Instructions for the task
Search the records for the word "agent" and copy each line in which it appears.

Stored data
=== Section Start ===
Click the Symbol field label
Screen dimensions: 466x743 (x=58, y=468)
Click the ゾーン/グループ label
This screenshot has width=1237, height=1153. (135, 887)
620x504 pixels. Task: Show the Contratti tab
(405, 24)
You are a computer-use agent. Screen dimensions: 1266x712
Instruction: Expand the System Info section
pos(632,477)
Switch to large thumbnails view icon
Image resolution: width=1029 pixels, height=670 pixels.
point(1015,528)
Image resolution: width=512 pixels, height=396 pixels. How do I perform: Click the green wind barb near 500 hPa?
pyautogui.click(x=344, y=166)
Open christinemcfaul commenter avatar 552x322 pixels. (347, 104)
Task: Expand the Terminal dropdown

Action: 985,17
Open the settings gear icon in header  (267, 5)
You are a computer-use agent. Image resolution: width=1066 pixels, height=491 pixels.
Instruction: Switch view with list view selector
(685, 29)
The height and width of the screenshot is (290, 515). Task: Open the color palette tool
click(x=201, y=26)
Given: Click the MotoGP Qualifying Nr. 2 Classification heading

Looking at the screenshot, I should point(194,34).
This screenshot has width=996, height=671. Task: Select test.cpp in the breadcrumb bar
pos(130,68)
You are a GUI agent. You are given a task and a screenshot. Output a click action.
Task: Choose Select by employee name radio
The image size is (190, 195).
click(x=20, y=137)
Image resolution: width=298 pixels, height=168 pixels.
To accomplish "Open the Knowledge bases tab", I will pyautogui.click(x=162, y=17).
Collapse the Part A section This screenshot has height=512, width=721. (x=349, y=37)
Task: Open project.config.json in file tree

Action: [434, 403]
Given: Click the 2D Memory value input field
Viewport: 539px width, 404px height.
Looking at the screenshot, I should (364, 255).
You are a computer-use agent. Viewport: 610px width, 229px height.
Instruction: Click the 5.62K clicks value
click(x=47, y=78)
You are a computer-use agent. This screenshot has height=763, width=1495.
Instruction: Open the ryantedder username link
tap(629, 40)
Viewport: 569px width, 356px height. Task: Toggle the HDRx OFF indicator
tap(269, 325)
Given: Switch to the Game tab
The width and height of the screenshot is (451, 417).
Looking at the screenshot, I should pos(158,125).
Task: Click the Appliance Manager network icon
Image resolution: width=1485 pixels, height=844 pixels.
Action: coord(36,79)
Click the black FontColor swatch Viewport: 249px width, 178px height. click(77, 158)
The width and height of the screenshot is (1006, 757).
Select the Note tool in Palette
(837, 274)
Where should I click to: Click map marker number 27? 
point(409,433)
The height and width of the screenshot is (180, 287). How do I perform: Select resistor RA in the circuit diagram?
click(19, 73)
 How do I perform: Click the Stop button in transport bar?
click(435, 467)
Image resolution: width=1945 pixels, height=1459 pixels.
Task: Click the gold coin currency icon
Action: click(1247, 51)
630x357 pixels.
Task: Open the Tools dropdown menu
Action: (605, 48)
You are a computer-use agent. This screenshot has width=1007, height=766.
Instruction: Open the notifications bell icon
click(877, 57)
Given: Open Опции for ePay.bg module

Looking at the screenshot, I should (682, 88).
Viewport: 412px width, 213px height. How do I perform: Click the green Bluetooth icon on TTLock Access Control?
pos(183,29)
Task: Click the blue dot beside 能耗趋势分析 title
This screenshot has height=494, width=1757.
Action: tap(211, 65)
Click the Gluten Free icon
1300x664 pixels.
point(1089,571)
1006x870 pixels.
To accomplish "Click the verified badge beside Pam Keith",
=== Section End ===
Answer to this task
You are a computer-use agent. Screen dimensions: 1266x712
You are a computer-use agent. Image resolution: width=1066 pixels, height=491 pixels.
You are a GUI agent. You are given a task and a screenshot. Output a click action.
You are a computer-use agent. Viewport: 610px width, 229px height.
You are a computer-use agent. This screenshot has height=763, width=1495.
You are a computer-use agent. This screenshot has width=1007, height=766.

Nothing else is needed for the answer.